Après la défaite des bleus, la France a le blues. Et les médias ? Ont-ils aussi le spleen ?  Mais surtout, rentreront-ils dans leurs investissements malgré des scores d’audience records comme celui de lundi en 8ème de finale contre la Suisse sur TF1 ?

Récemment, nous mis le doigts sur les déboires économiques du football français, obligé de revoir très nettement à la baisse la vente de ses droits TV, après avoir fait confiance à un acheteur peu scrupuleux bien moins solvable qu’annoncé.
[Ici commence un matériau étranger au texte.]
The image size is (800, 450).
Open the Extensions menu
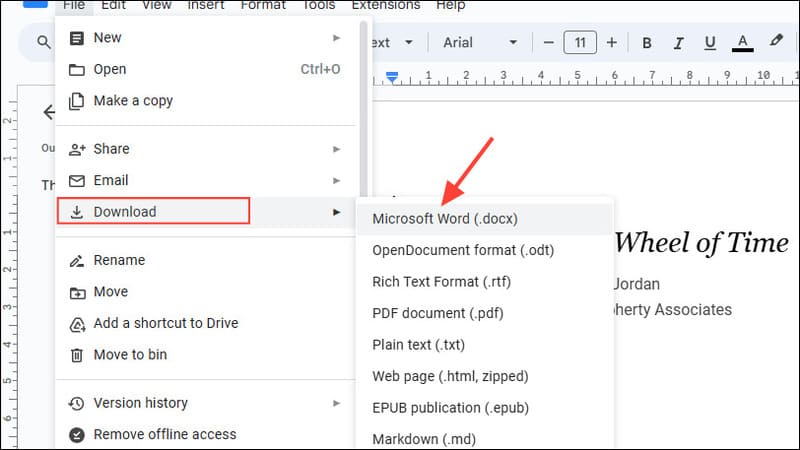click(x=386, y=6)
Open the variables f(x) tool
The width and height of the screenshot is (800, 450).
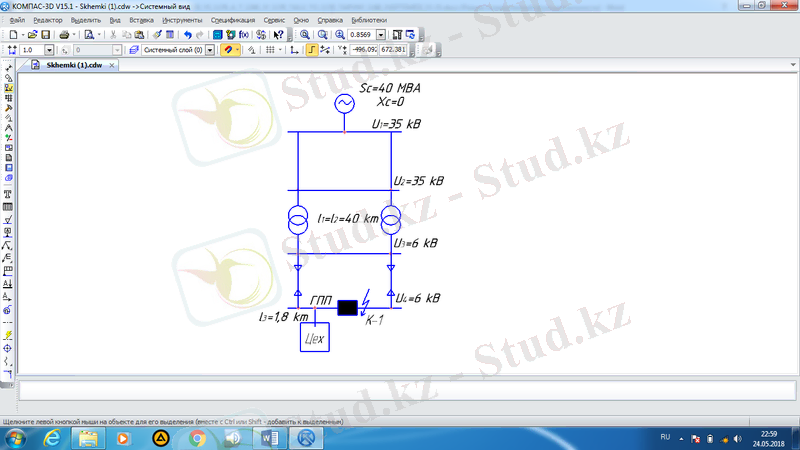[244, 34]
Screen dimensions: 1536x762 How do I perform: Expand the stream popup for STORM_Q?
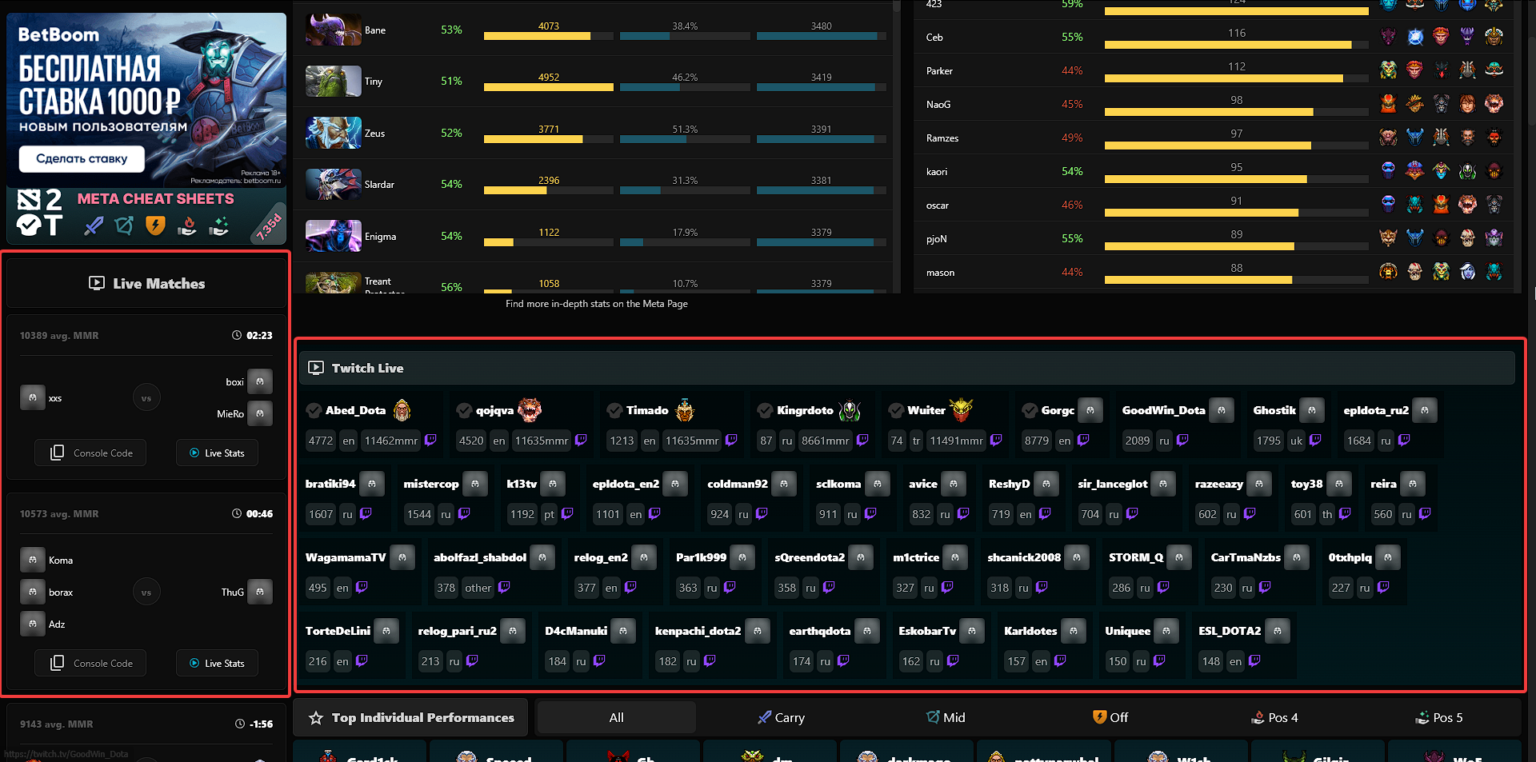click(1178, 557)
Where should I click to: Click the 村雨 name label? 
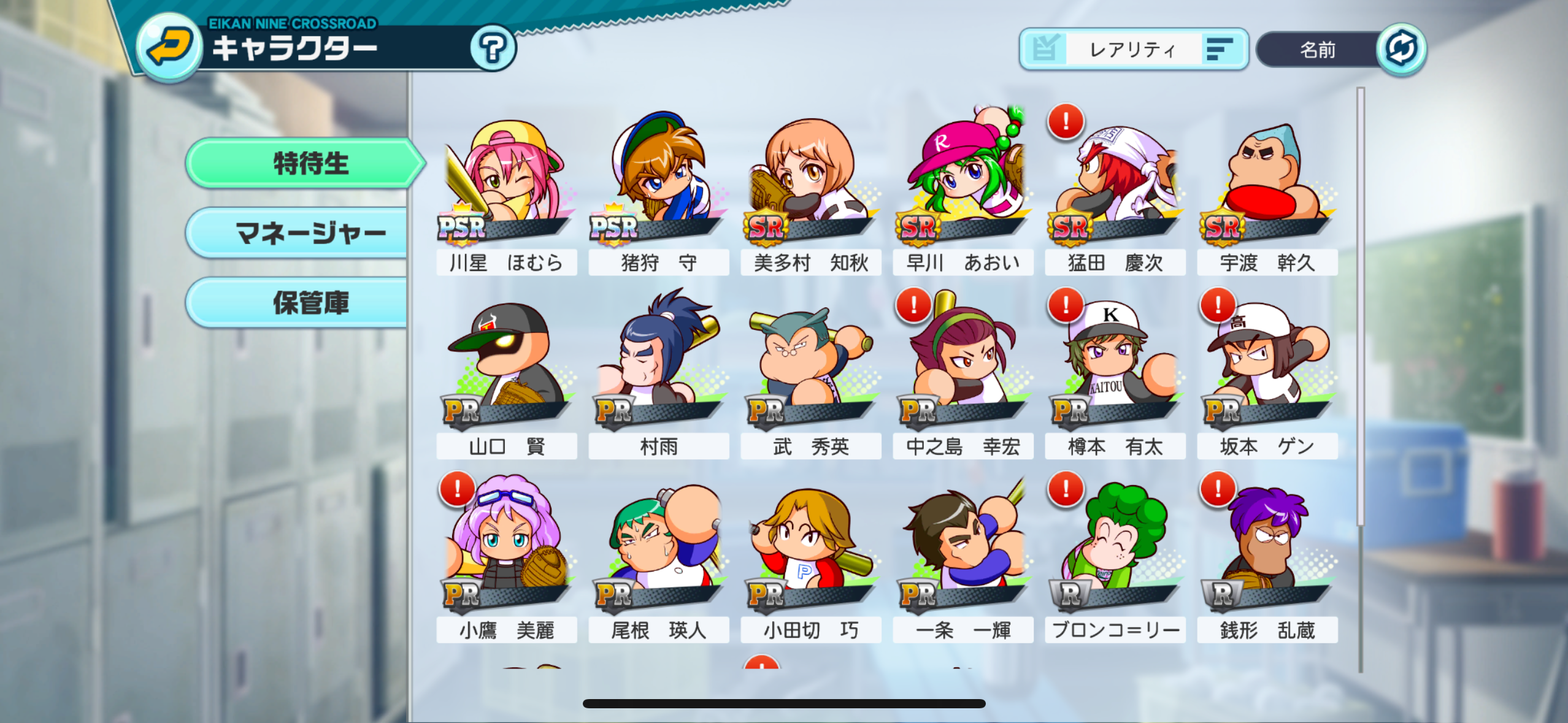pyautogui.click(x=659, y=446)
Et puis, les compétitions domestiques ont laissé place, comme tous les deux ans chaque été, aux tournois internationaux. Sportivement parlant, cela ne s’est clairement pas déroulé comme prévu. Piteusement sortis de la compétition dès les 1/8ème de finale par une modeste mais vaillante sélection helvète, la défaite sportive des Bleus devrait avoir des impacts économiques négatifs pour les diffuseurs français.

Pour rappel, BeIn Sports détient le droit de diffuser l’intégralité de la compétition (51 matchs) pour la somme de 38M€ contre 60M€ en 2016. De leur côté, TF1 et M6 ont conjointement acheté 23 matchs pour 50M€ avec une répartition équitable (25M€ + 25M€). Pour mémoire, en 2016, M6 avait déjà réglé le même montant tandis que TF1 versait 38M€ à l’UEFA.
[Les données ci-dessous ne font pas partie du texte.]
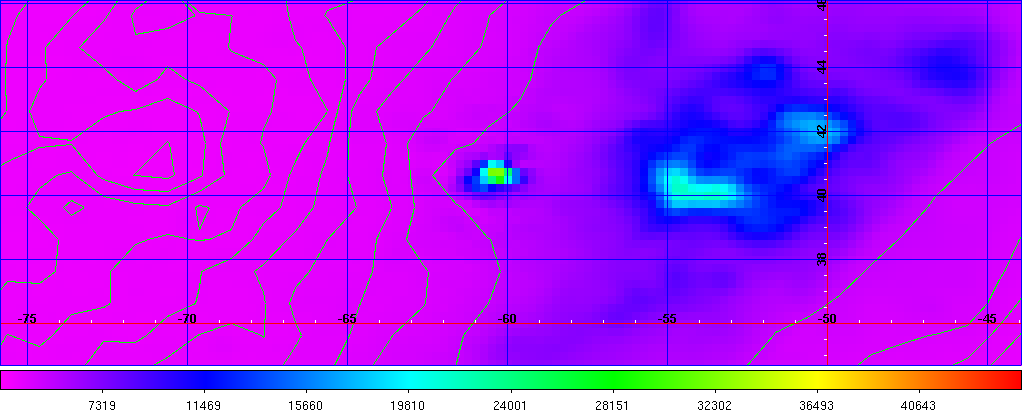The image size is (1022, 415).
Task: Click the large triangular contour on the left
Action: point(155,160)
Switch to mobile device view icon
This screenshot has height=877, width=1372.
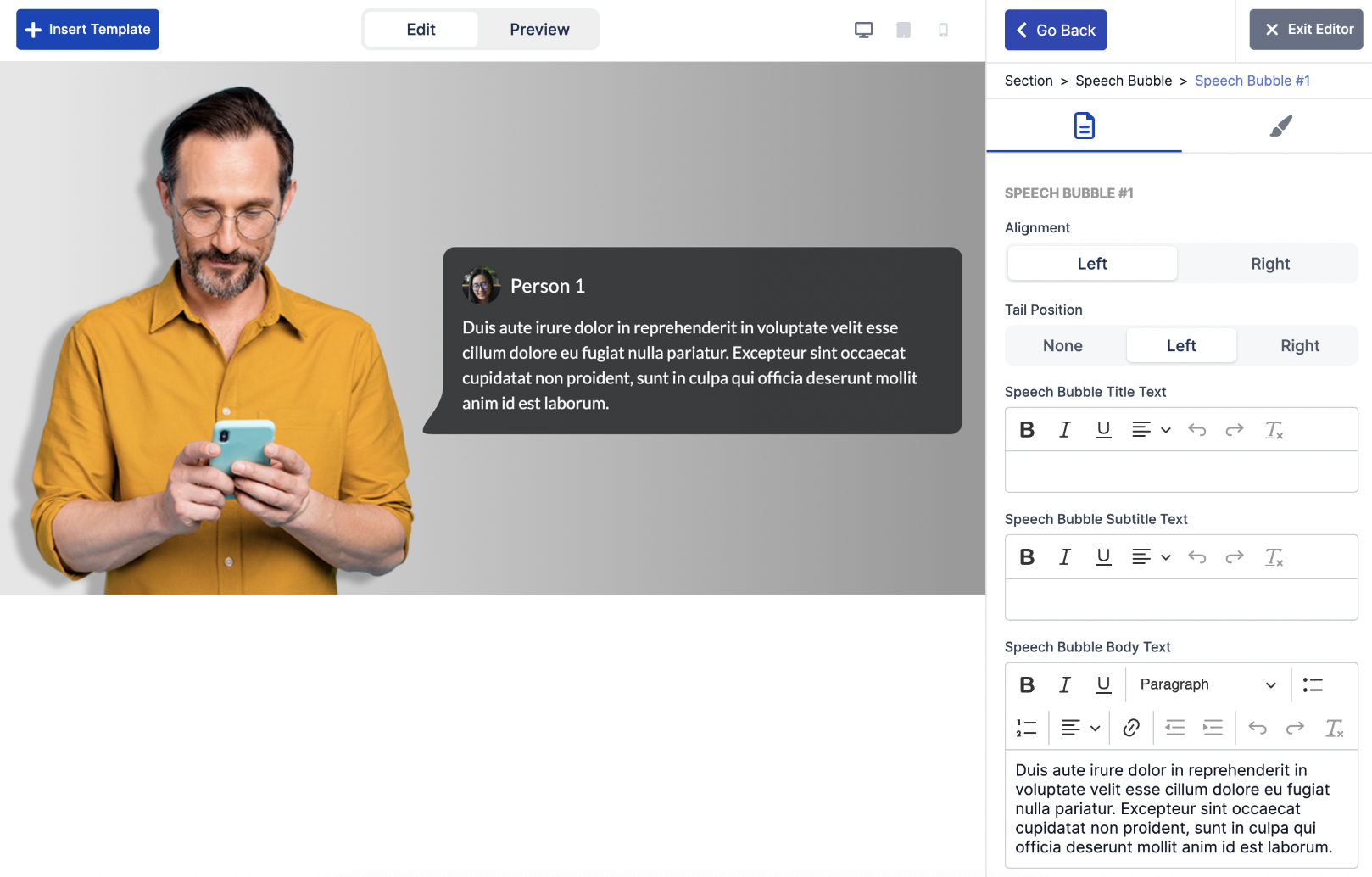tap(943, 30)
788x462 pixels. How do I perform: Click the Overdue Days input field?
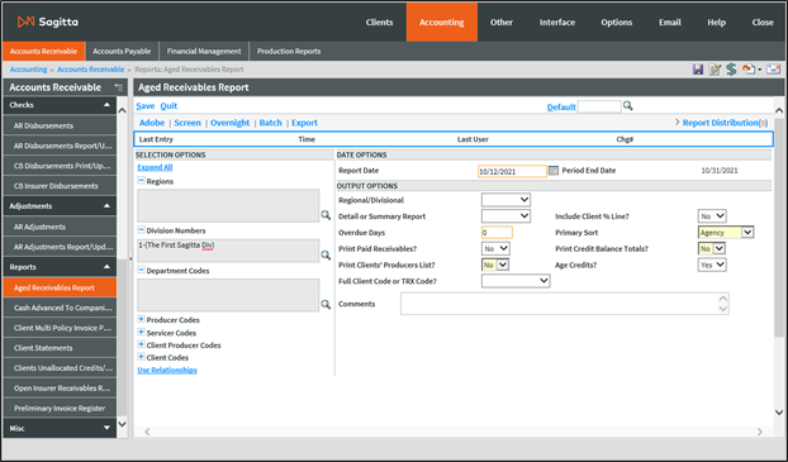coord(495,232)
Côté recettes publicitaires nettes, TF1 avait empoché 33M€ et M6 23M€. En comptant les frais de production, les pertes nettes de ces deux chaînes s’élevaient ainsi respectivement à -12M€ et -8M€ (total des frais – recettes publicitaires). Mais en 2016, l’Equipe de France avait joué 7 matchs en s’inclinant face au Portugal en finale.
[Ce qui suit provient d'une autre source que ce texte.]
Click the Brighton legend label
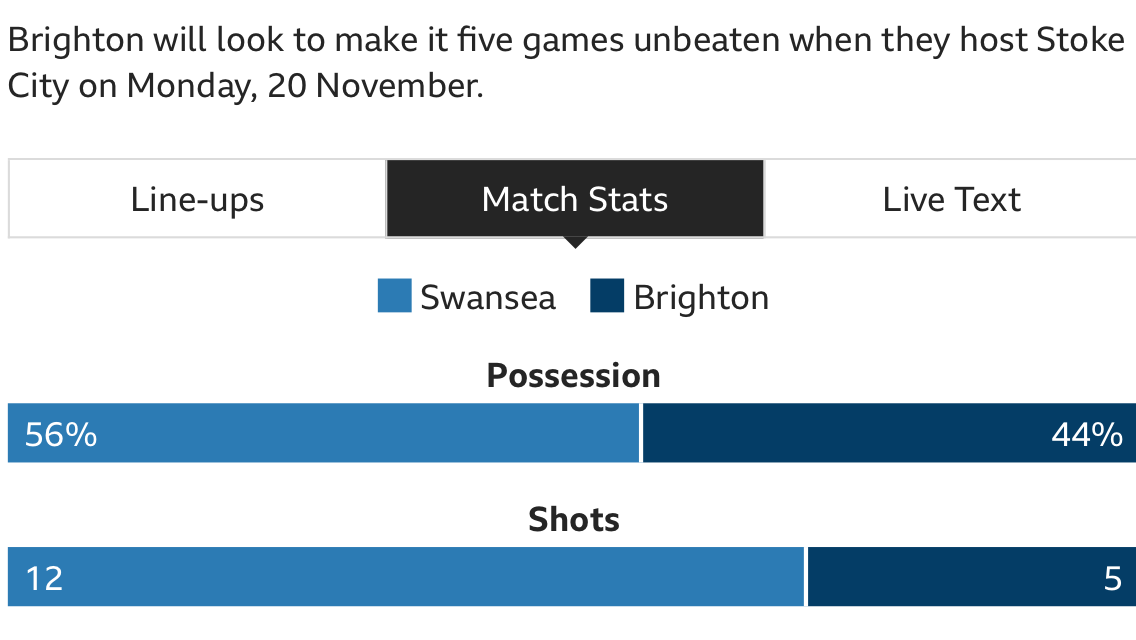 tap(701, 298)
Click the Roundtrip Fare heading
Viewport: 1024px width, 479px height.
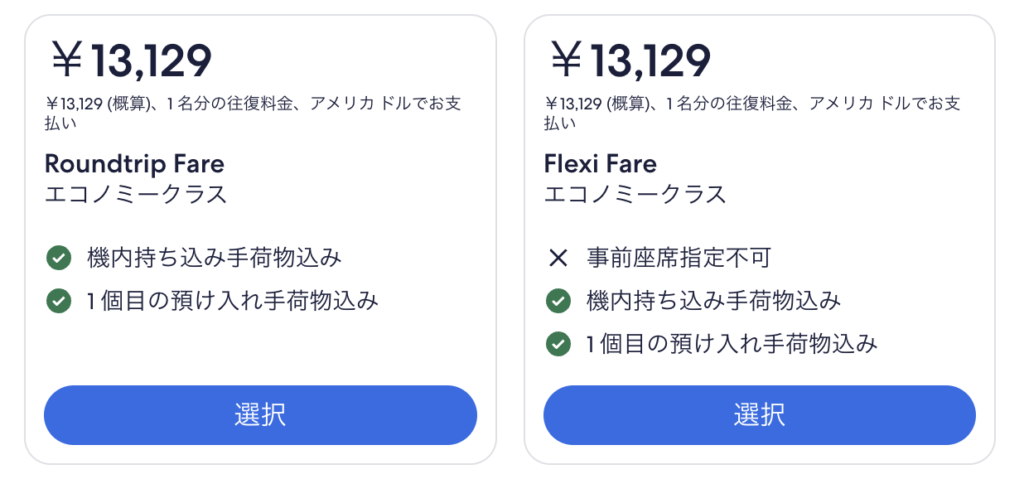(x=135, y=163)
Avec les Bleus sortis prématurément de ce Championnat d’Europe, on peut légitimement s’interroger sur le montant des pertes sèches engendrées par la vente d’emplacements publicitaires largement revue à la baisse. En effet, la France ne vit pas à l’heure du football comme l’Angleterre, l’Italie ou l’Allemagne. Les audiences se retrouveront inévitablement touchées par un produit désormais moins intéressant pour un Français lambda, ne s’intéressant qu’une fois tous les deux ans aux matchs de son pays.

Si les pertes de TF1 et M6 en 2016 paraissent supportables au regard de l’image de marque logiquement renforcée par la diffusion d’une compétition sportive majeure et la possibilité de communiquer sur les programmes de la chaîne au moment de la compétition, celles qui vont découler de l’Euro 2021 seront probablement bien supérieures.

Le mois dernier, Publicis estimait autour de 35/40M€ les recettes publicitaires de TF1 et M6, dans le cas où l’EDF arriverait en demi-finale. Nous savons que ce ne sera pas le cas. Celles-ci pourraient donc être divisées au moins par deux, même si les estimations demeurent difficiles à ce stade.

Mais, dans le futur, et, notamment dès l’année prochaine avec la Coupe du Monde 2022 au Qatar, on peut se demander si de tels investissements seront encore de mise quand on sait qu’ils se fondent particulièrement sur le parcours d’une équipe, et que celle-ci, même favorite, est bien souvent confrontée au poids de l’incertitude du sport.